_PASSAGE TO READ_
The Crusaders decided it would be best if they used Friday night as an opposed training session. Did this team really ever get out of third gear against the Reds? I don’t think so. I mean, seriously, who plays with 30% of the ball and still outscores a team six tries to one? Matt Todd can probably take a bow as the best on show for the Crusaders. Yes, Jone Macilai scored three tries, but Todd made 18 tackles and won four turnovers, a defensive performance that was emblematic of the entire Crusaders defensive effort. The only major for the Crusaders was the penalty count – a by-product of spending so much time tackling. They’ll want to bring the defence-offence ratio back a little against the Highlanders.

2. Highlanders
Rd 11: 26-13 v Chiefs
Last week: 4 (up 2)

Every Highlanders fan under this fair sun will be saying, hang about – we just knocked off the top of the table team, on their home patch, for the fifth-straight time and you still won’t put us at number one. Avid Power Rankings reader, Peter Reidie Esq. will be particularly incensed by this perceived slight. So, let me say this: the Highlanders came to Hamilton with a perfect game plan, looked infinitely more comfortable going wide with Waisake Naholo back in the mix, and hustled hard on turnover ball. However, they still missed 28 first up tackles, were gifted a horrific unforced error rate, and played against 14 men for 20 minutes. I’ma let you Highlanders fans finish, after the game against the Crusaders next week.

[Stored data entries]
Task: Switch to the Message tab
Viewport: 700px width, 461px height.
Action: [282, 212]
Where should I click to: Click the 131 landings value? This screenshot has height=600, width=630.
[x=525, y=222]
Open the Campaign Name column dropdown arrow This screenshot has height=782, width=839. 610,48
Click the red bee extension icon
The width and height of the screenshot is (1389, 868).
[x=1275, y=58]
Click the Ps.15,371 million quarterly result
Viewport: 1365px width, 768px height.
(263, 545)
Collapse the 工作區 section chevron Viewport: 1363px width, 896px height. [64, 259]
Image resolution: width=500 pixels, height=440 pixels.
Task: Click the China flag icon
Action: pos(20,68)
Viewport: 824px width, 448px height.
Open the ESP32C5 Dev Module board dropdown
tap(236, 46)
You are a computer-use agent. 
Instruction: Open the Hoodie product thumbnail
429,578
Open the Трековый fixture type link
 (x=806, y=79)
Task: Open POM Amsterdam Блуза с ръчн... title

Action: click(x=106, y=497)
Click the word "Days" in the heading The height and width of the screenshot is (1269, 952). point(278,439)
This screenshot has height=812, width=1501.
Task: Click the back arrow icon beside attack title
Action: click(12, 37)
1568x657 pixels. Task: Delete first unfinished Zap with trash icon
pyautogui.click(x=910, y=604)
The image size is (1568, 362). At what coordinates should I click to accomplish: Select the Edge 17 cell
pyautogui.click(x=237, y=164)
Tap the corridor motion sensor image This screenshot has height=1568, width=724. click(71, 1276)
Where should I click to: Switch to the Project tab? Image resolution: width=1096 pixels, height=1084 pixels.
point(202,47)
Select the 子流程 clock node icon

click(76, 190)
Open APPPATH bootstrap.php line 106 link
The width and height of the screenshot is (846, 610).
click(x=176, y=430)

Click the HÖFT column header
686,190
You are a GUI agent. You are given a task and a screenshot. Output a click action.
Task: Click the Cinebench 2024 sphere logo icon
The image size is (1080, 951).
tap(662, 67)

_AIM_
Write what comes next in the rugby power rankings article, picking up after its final sentence.

_EXERCISE RESPONSE_
3. Chiefs
Rd 11: 13-26 v Highlanders
Last week: 1 (down 2)

The Chiefs fall a couple of places this week, as they must, but fans can take heart from the fact that the foundations of this team are still strong. This was a major off-night in the Tron for the Chiefs – a result of trying to squeeze a little too much out of the pattern after a fortnight of hard-fought victories against the Hurricanes and the Sharks. The Chiefs just kept dropping the ball, and that meant for the first 40 minutes they failed to string more than three phases of attack together. Losing Charlie Ngatai for ten minutes cost them dearly. I can’t see the Chiefs being this loose with the ball again.

4. Sharks
Rd 11: 32-15 v Hurricanes
Last week: 10 (up 6)

I am taking a massive leap of faith here. The Sharks remaining schedule looks like this: Jaguares (terrible), Kings (worst ever), Lions (a little shaky), Cheetahs (batshit crazy), and Sunwolves (knackered). Garth April has been a revelation since taking the first five jersey, and was classy against the Canes in Durban. The Sharks defence has been the team’s calling card all season long but they have started to add some attack, and that is a dangerous proposition for their conference opponents as the season draws to a close. I can’t believe I am doing this, by the way.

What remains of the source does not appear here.